Developer Advocate, Cloud Data Services, IBM

A year ago, I worked with large amounts of data stored on a server and on my laptop. Most of the data I used was in the form of text or binary files that were linked together with lookup tables. This method worked for me because I was the only one using the data, which meant I had to be very careful to not make any mistakes in the data analyses.

Since then a lot has changed. First of all, I changed jobs, from research fellow in academia to developer advocate for IBM Cloud Data Services. I made this change because I was fascinated to work with and learn more about data science in the cloud. As a developer advocate, I now get to play with all the new tools that IBM offers and write and talk about them.

Tool evolution

http://www.ibmbigdatahub.com/sites/default/files/datasciencecloud_embed.jpgThe basics of the data science have not changed, but the tools I use have. I am still using Python most of the time, but where I store my data has become much simpler. For me, a typical workflow goes through the following steps: 

  1. Define the question
  2. Find the data
  3. Explore the data and find the best tools for the analysis
  4. Clean and store the data
  5. Visualize and summarize the cleaned data
  6. Present the results 

The first step, defining the question, is for me to come up with examples to show how to use new techniques and tools or to show how to work with interesting data sets. This approach is different when you work for a company that needs to solve problems or needs insights from their data to increase sales, for instance, or understand customer behavior. But the workflow is pretty much the same.

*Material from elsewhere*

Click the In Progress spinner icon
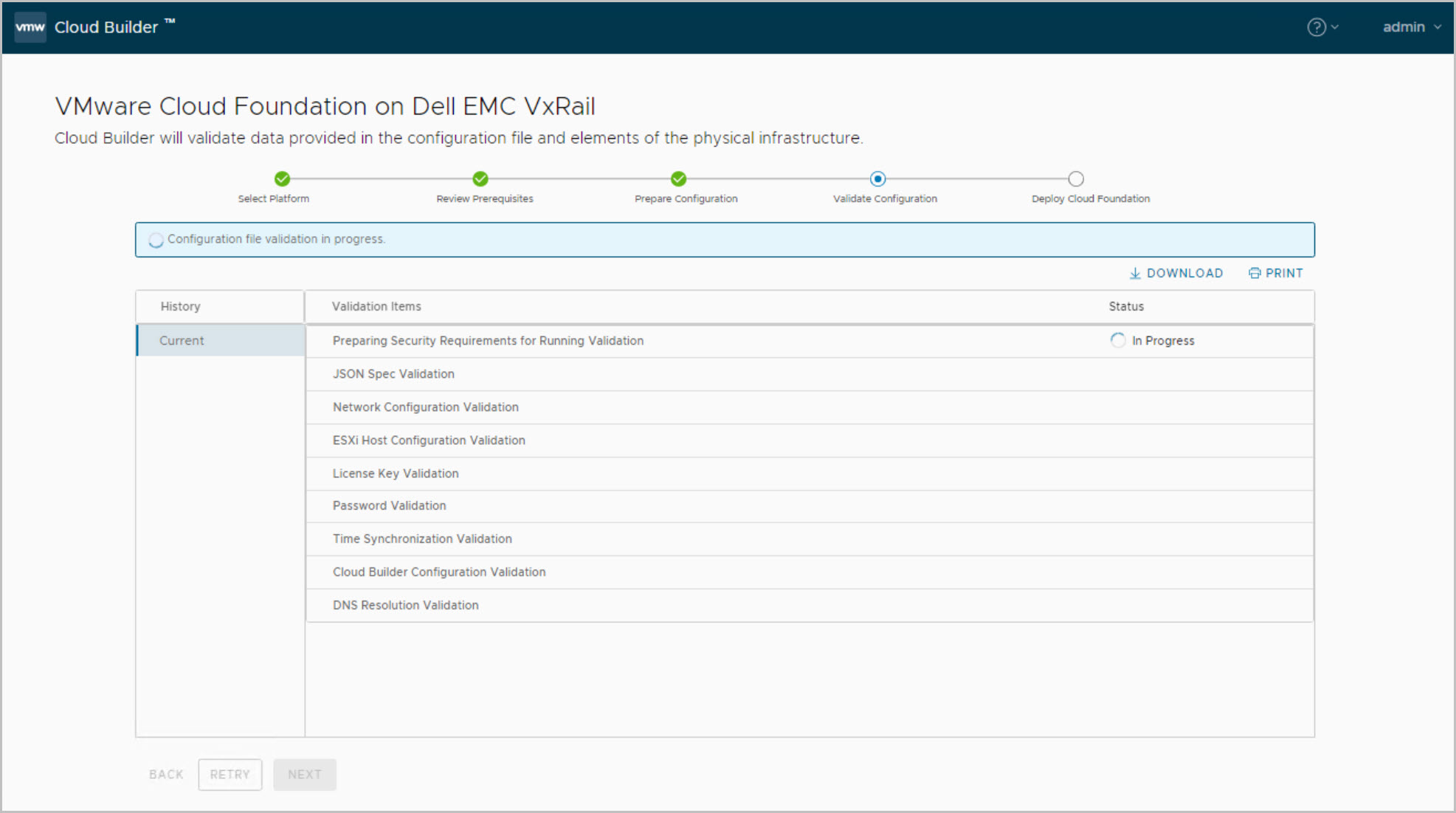1456x813 pixels. (x=1118, y=340)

When you know what the question is that you want to answer, the time to look for the right data is now, and the data can be in any format and size and from many different sources. After a first, quick exploration of the data, you have to decide how to use it and, if needed, where to store it. Often I use an application programming interface (API) to collect data and then store it in a data warehouse such as dashDB, for example, if the data is structured. When the data is unstructured, Cloudant or one of the databases of Compose are easy places to store your data. All these databases have APIs that you can integrate into your code.

A time-consuming step is often the cleaning and munging of the data into a format that you can use to do the analysis. Things to sort out here are missing values, outliers, strange file formats and more. In a blog I wrote earlier in 2016, i discussed how you can find some examples using the pandas package in Python.

Analysis fun

The fun part—the analysis of that data—begins when you have your data all cleaned up and stored in a database. For me, the analysis is a very interactive process of trying out different statistical methods and ways of presenting the data in graphs and maps. The analysis can be done in the cloud as well as in the IBM Data Science Experience. Here you can use Apache Spark for data analysis in Python and Scale notebooks or in RStudio. Collaborating and sharing your code is also easy.

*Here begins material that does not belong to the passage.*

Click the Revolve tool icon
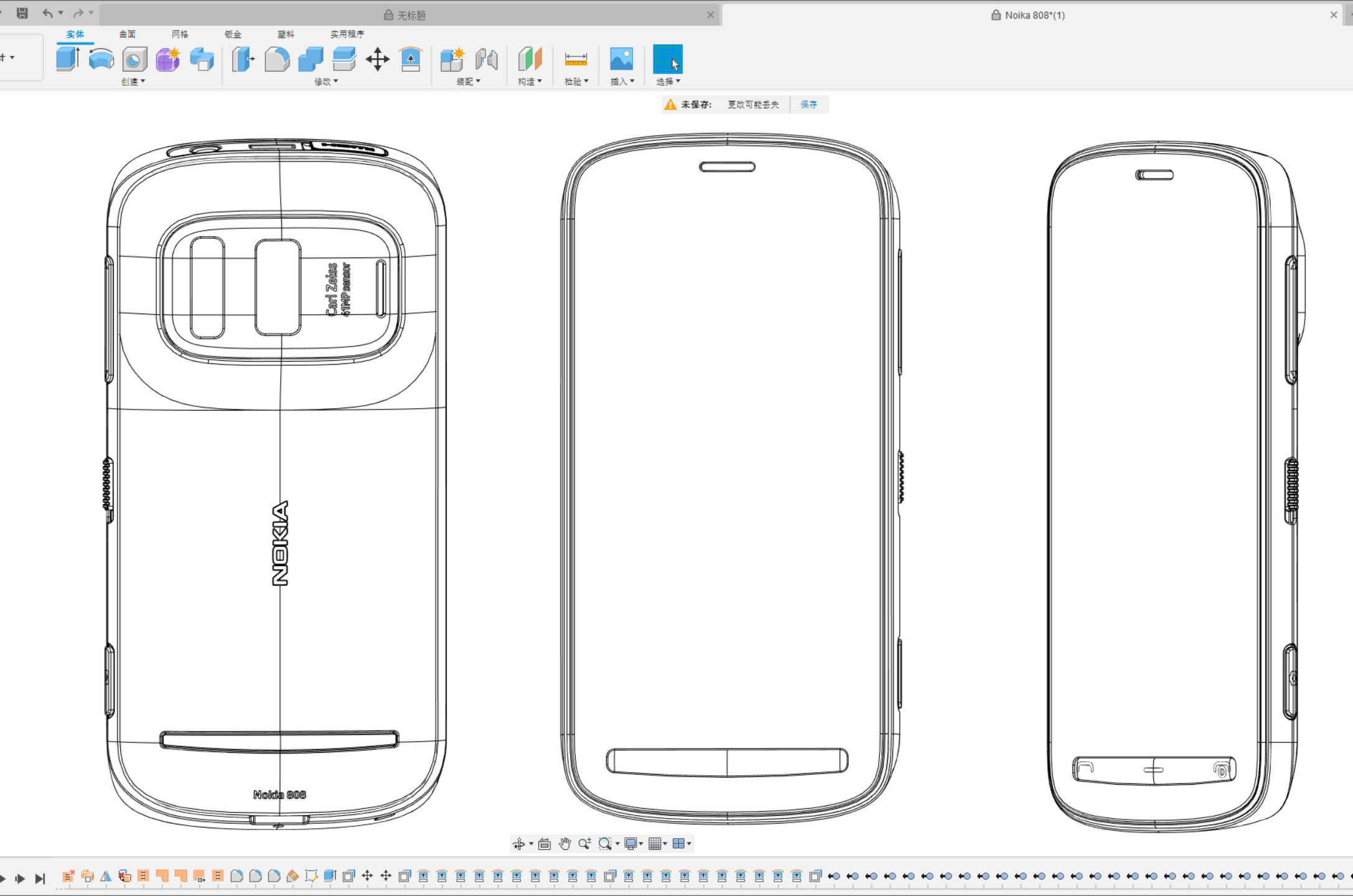Viewport: 1353px width, 896px height. [101, 59]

The Python notebooks are my favorite for data analysis, and the main packages I use are Spark, for requests to load, select and summarize data from various cloud databases, and matplotlib to make figures—all in Python. Recently, I also started using a new Python package called pixiedust that is being developed by the developer advocacy team to quickly make different figures. Have a look at it; it is very easy to use and play with.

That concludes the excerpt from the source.